▸ Exercise: In the article about Greenspan's trade deficit speech, what record annual rate was the U.S. trade deficit in goods and services running at through November?

Updated

Federal Reserve (search) Chairman Alan Greenspan (search) said Friday that a variety of factors from a weaker dollar to tougher budget discipline in Congress may finally start to restrain the explosive growth in the U.S. trade deficit.

Greenspan, however, cautioned that the global economy is essentially in uncharted waters given the unprecedented level of economic interaction between countries and thus any forecast of where the U.S. trade deficit (search) is headed could prove to be wrong.

"The dramatic advances over the past decade in virtually all measures of globalization have resulted in an international economic environment with little relevant historical precedent," Greenspan said in remarks prepared for a business conference in London. A text of his speech was released in Washington.

In November, Greenspan sent the dollar and U.S. stocks plunging when in a Berlin speech he expressed concern about the increasing amount of money that America is borrowing from abroad to finance its record trade deficits.

However, in Friday's speech he did not repeat that particular worry, saying instead that he believed that any adjustment in the trade deficit will be accomplished "without any significant consequences to aggregate economic activity."

Through November, the U.S. trade deficit in goods and services was running at a record annual rate of $612 billion, far above the previous record deficit of $497 billion set in 2003.

To finance that trade deficit, the United States is dependent on the willingness of foreigners to continue loaning that amount of money by taking on new investments in dollar-denominated investments such as stocks and bonds.

Some have worried that this soaring level of U.S. assets in foreign hands, in the context of a dollar that has been falling in value for three years, will at some point raise concerns among foreign investors and they will begin dumping their U.S. assets, causing stock prices to plunge and U.S. interest rates to soar.

Greenspan heightened those fears in his November speech when he said that at some point "diversification considerations will slow and possibly limit the desire of investors to add dollar claims to their portfolios."

In his Friday speech Greenspan instead focused on a number of developments that he said should help to restrain the growth in the trade deficit.

A weaker dollar, by making foreign goods more expensive to American consumers and U.S. exports cheaper for foreigners, should narrow the deficit.

Greenspan said one of the reasons that has not happened yet is that foreign companies have been willing to take a hit on their profit margins rather than raise prices in the U.S. market. But Greenspan said there were indications that foreign companies have reached a point where they are no longer willing to absorb the impact of the weaker dollar and will start boosting the price of their goods in the U.S. market.

Greenspan said there were also encouraging signs that Congress and the administration were getting serious about tackling the soaring federal budget deficit, which last year hit a record $412 billion. A rising budget deficit tends to boost the U.S. trade deficit by increasing the demand for goods, which increases imports, and lowering the national savings rate.

"The voice of fiscal restraint, barely audible a year ago, has at least partially regained volume. If actions are taken to reduce federal dissaving, pressures to borrow from abroad will presumably diminish," Greenspan said.

▸ Data under study:
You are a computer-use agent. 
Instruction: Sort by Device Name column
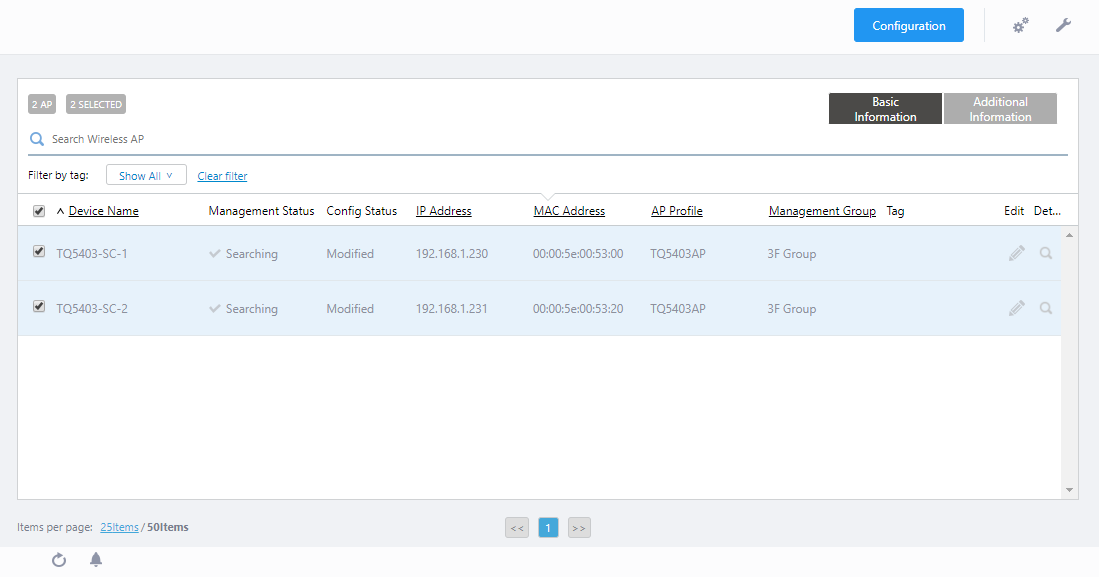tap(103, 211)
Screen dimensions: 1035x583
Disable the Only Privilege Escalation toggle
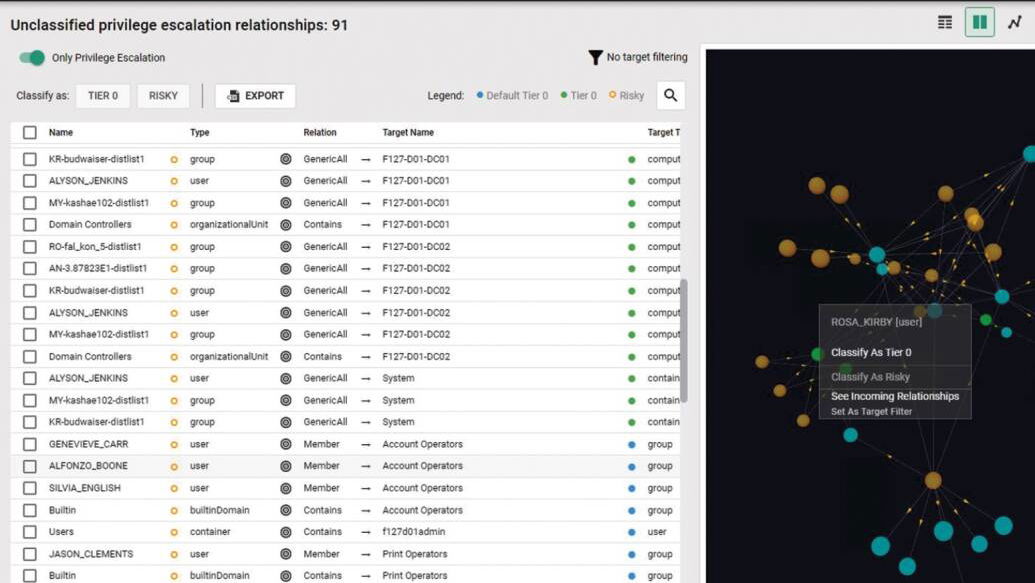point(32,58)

▸ Answer box: $612 billion